→ What you need to do:
Lines from the beginning of the data below through the one containing "Contact (59, 1551)" are to be printed exactly as they appear.

→ Stored records:

+ + + + +

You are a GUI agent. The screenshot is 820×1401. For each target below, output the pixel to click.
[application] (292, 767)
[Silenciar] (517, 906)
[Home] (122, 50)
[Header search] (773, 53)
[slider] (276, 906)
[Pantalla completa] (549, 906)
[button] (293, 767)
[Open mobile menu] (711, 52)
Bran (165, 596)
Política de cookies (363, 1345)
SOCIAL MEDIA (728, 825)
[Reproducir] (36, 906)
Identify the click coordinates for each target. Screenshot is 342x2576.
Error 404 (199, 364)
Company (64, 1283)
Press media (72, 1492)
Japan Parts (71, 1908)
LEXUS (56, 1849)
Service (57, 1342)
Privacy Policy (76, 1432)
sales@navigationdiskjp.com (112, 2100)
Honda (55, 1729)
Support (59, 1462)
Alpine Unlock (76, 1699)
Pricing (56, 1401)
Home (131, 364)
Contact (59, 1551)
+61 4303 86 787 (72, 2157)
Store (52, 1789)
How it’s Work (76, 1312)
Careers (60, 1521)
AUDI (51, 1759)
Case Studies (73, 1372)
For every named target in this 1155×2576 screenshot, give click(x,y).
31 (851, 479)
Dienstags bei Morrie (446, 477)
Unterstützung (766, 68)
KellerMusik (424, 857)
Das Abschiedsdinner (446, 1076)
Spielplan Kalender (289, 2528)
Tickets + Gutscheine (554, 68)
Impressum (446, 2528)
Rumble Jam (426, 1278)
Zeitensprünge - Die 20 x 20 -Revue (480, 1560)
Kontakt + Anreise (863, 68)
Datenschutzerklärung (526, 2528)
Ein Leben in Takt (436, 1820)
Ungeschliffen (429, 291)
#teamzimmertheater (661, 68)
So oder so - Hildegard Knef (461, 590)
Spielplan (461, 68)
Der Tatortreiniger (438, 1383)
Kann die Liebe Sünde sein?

+ + + + +

→ Written response:
You are a GUI agent. The screenshot is 820×1401. For each target below, output the pixel to click.
[application] (292, 767)
[Silenciar] (517, 906)
[Home] (122, 50)
[Header search] (773, 53)
[slider] (276, 906)
[Pantalla completa] (549, 906)
[button] (293, 767)
[Open mobile menu] (711, 52)
Bran (165, 596)
Política de cookies (363, 1345)
SOCIAL MEDIA (728, 825)
[Reproducir] (36, 906)
Identify the click coordinates for each target. Screenshot is 342x2576.
Error 404 (199, 364)
Company (64, 1283)
Press media (72, 1492)
Japan Parts (71, 1908)
LEXUS (56, 1849)
Service (57, 1342)
Privacy Policy (76, 1432)
sales@navigationdiskjp.com (112, 2100)
Honda (55, 1729)
Support (59, 1462)
Alpine Unlock (76, 1699)
Pricing (56, 1401)
Home (131, 364)
Contact (59, 1551)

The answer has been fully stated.